Please gather each line of the records below that contains the word "agent" and copy those lines in full.

(Dataset excerpt)
——
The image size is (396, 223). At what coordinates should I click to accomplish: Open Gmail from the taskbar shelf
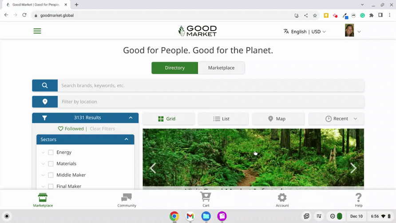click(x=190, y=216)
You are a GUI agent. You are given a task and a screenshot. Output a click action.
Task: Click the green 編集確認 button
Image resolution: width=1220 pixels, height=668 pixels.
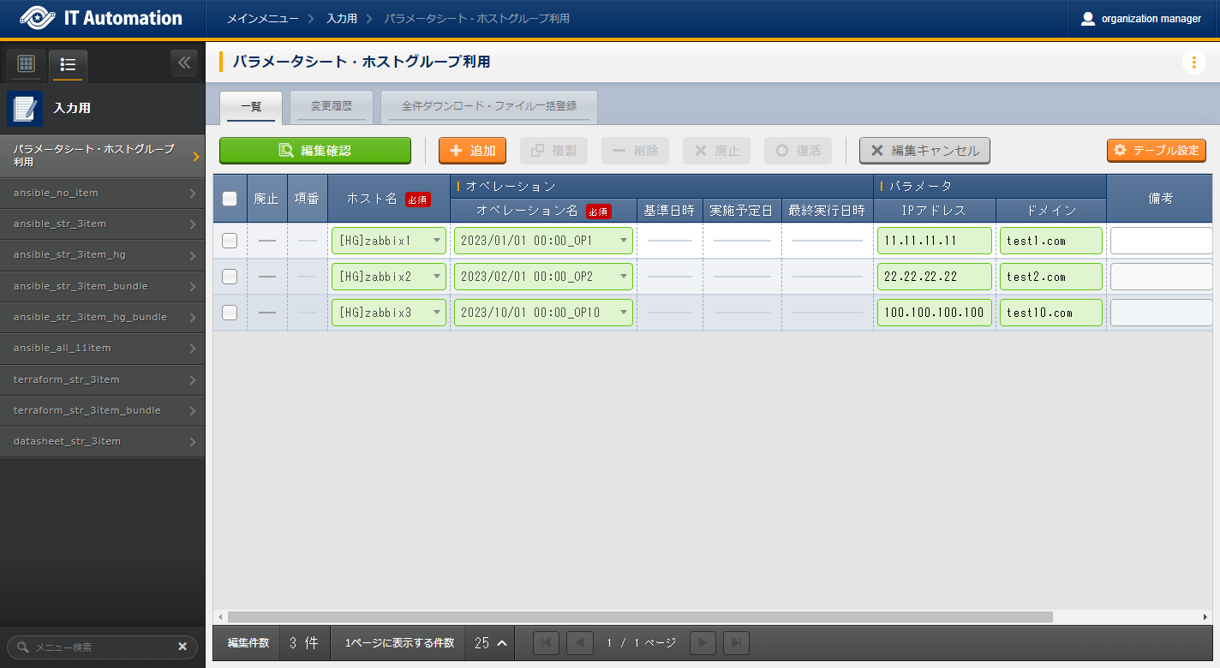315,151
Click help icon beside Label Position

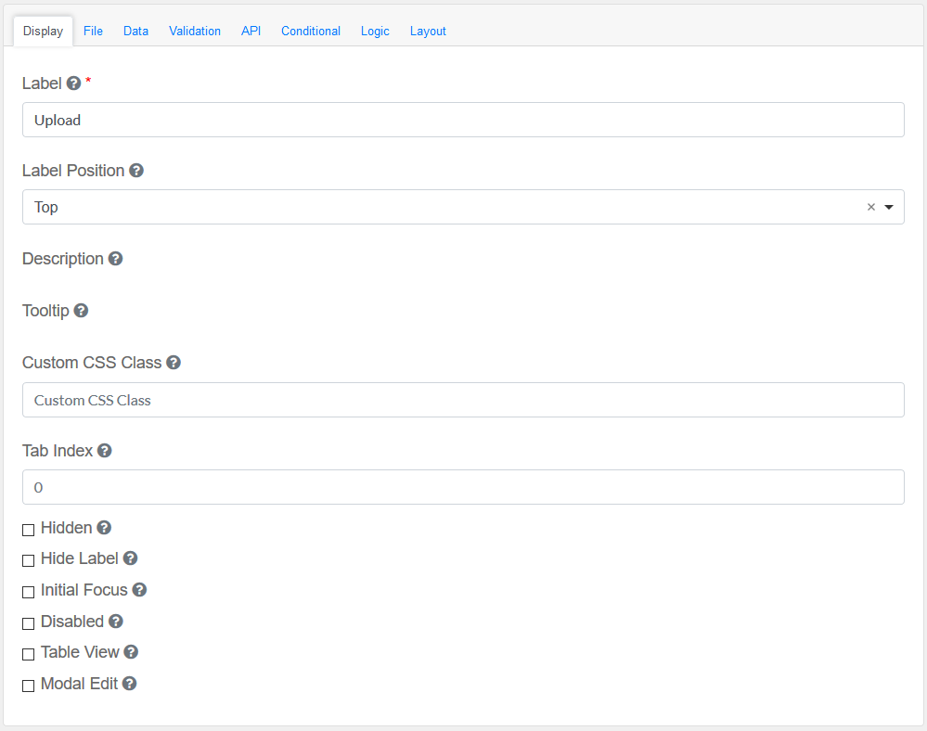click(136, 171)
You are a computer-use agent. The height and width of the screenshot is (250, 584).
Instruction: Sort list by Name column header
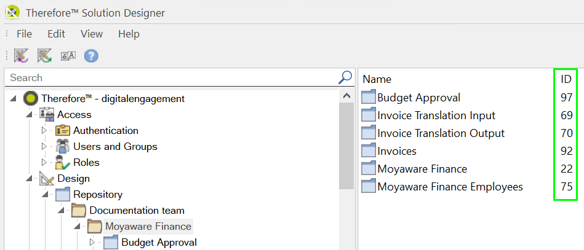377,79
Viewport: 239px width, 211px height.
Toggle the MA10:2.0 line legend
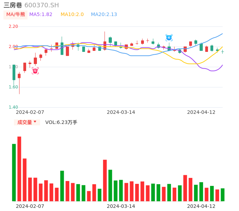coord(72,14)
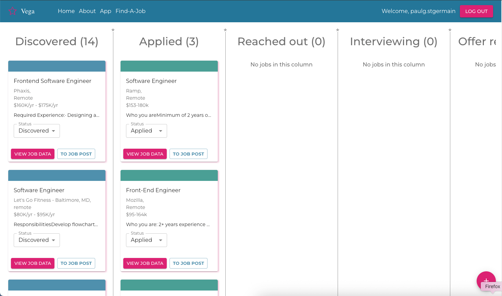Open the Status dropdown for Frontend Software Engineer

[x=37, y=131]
——
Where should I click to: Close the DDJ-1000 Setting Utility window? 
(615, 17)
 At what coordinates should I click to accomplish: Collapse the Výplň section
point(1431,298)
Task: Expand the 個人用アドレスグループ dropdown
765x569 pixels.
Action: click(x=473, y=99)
——
-- ANSWER TO THE TASK --
You are a GUI agent. You are given a task and a screenshot. Output a click action.
You are a computer-use agent. The height and width of the screenshot is (250, 584).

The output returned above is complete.